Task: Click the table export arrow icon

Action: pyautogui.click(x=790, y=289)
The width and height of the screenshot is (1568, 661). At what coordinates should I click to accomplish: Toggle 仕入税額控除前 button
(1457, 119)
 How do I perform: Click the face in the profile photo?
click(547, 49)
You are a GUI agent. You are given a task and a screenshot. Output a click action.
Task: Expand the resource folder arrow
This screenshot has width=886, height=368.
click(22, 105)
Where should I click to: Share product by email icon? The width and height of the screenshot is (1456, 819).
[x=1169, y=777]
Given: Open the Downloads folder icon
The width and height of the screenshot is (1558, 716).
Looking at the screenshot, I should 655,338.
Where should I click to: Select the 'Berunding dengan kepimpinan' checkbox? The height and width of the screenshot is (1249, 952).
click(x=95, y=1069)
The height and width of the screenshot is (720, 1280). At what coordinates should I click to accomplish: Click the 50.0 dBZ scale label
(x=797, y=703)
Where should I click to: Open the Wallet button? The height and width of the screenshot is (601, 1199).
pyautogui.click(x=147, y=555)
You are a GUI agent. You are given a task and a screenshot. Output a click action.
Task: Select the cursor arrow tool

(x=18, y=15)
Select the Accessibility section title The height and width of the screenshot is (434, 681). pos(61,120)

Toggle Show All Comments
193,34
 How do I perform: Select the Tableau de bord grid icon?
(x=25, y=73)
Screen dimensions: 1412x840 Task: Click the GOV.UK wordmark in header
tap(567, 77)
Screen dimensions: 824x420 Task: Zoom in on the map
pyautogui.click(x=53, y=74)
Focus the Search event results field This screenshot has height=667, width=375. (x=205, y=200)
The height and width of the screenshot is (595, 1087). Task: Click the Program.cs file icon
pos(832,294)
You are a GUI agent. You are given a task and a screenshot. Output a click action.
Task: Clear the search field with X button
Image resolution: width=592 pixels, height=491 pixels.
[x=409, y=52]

○ ○ ○

Lay out the material as a Markdown table with the columns Row and Line, starting at the line containing "Screen dimensions: 1412x840" and ending at the last line of the material, with one numbered row per line and any blank lines omitted.

» **COMPLETE ANSWER**:
| Row | Line |
|---|---|
| 1 | Screen dimensions: 1412x840 Task: Click the GOV.UK wordmark in header |
| 2 | tap(567, 77) |
| 3 | Screen dimensions: 824x420 Task: Zoom in on the map |
| 4 | pyautogui.click(x=53, y=74) |
| 5 | Focus the Search event results field This screenshot has height=667, width=375. (x=205, y=200) |
| 6 | The height and width of the screenshot is (595, 1087). Task: Click the Program.cs file icon |
| 7 | pos(832,294) |
| 8 | You are a GUI agent. You are given a task and a screenshot. Output a click action. |
| 9 | Task: Clear the search field with X button |
| 10 | Image resolution: width=592 pixels, height=491 pixels. |
| 11 | [x=409, y=52] |